[Paper] Sketch2Colab: Sketch-Conditioned Multi-Human Animation via Controllable Flow Distillation

Published: 1 day ago (March 2, 2026 at 01:52 PM EST)

4 min read

Source: arXiv

Source: arXiv - 2603.02190v1

Overview

Sketch2Colab is a new framework that turns simple 2‑D storyboard sketches into realistic, object‑aware 3‑D multi‑human animations. By combining a sketch‑driven diffusion prior with a fast “rectified‑flow” student model, it lets developers generate coordinated human‑object interactions while keeping tight control over agents, joints, timing, and contacts.

Key Contributions

Sketch‑conditioned motion generation – Directly maps storyboard‑style sketches to 3‑D multi‑human motion without needing large amounts of paired motion data.
Two‑stage diffusion‑to‑flow distillation – Learns a diffusion prior, then distills it into a latent‑space rectified‑flow student for rapid, stable sampling.
Differentiable constraint energies – Integrates keyframe, trajectory, and physics‑based losses that steer the flow field to satisfy rich interaction constraints.
CTMC‑based event planner – Introduces a continuous‑time Markov chain that schedules discrete events (touches, grasps, handoffs) to produce crisp, well‑phased collaborations.
State‑of‑the‑art adherence & speed – Demonstrates higher constraint satisfaction and perceptual quality than diffusion‑only baselines while cutting inference time by an order of magnitude.

------

• **To do**:
1. According to the Sketch2Colab summary, by how much does the framework cut inference time compared with diffusion-only baselines?
2. Name every key contribution listed in the Sketch2Colab summary, giving only the heading of each.
3. Repeat the part of the Sketch2Colab summary starting with "Source: arXiv - 2603.02190v1" and going on through "rapid, stable sampling.".
You won't need the records to complete any of this work.

• **Entries on where items appear**:
------

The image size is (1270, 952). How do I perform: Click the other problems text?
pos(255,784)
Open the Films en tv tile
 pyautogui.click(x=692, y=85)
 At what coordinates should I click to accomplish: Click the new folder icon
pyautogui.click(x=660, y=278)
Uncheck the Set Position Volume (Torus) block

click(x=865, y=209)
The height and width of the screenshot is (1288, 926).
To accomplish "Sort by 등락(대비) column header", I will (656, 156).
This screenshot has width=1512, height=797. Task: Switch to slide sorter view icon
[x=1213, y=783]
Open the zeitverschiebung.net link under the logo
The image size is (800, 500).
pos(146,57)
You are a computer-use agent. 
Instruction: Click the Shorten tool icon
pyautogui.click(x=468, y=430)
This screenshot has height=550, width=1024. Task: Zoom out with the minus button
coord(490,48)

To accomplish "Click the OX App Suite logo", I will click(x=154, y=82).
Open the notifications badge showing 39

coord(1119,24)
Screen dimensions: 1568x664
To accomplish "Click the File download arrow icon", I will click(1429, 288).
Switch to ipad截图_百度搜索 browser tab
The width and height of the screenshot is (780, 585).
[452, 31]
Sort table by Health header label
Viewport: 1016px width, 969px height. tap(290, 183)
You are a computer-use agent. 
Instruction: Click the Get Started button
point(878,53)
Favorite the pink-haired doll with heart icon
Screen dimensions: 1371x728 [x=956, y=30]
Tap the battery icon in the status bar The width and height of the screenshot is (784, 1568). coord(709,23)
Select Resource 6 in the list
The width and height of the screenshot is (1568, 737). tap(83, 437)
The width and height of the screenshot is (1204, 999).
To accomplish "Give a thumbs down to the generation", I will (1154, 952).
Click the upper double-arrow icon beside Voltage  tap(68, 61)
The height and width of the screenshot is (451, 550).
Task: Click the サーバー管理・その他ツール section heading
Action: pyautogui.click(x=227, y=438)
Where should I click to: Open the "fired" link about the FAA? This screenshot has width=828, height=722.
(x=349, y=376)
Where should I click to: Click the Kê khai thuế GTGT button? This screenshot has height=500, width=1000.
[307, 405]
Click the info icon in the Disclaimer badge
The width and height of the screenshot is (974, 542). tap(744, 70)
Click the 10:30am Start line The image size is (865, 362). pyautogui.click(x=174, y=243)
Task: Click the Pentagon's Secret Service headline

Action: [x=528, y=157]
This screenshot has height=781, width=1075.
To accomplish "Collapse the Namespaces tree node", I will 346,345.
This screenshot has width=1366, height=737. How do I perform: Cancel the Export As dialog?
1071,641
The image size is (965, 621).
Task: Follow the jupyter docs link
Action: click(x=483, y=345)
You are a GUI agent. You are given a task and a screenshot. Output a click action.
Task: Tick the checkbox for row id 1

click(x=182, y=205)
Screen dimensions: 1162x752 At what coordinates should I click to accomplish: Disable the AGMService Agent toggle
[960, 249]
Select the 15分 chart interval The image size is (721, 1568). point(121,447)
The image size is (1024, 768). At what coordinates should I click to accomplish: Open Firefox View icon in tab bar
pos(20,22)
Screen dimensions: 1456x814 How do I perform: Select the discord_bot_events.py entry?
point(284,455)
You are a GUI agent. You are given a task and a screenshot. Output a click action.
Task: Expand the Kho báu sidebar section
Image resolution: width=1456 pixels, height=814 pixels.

------

• **Solutions**:
1. By an order of magnitude.

2.
Sketch‑conditioned motion generation
Two‑stage diffusion‑to‑flow distillation
Differentiable constraint energies
CTMC‑based event planner
State‑of‑the‑art adherence & speed

3.
Source: arXiv - 2603.02190v1

Overview

Sketch2Colab is a new framework that turns simple 2‑D storyboard sketches into realistic, object‑aware 3‑D multi‑human animations. By combining a sketch‑driven diffusion prior with a fast “rectified‑flow” student model, it lets developers generate coordinated human‑object interactions while keeping tight control over agents, joints, timing, and contacts.

Key Contributions

Sketch‑conditioned motion generation – Directly maps storyboard‑style sketches to 3‑D multi‑human motion without needing large amounts of paired motion data.
Two‑stage diffusion‑to‑flow distillation – Learns a diffusion prior, then distills it into a latent‑space rectified‑flow student for rapid, stable sampling.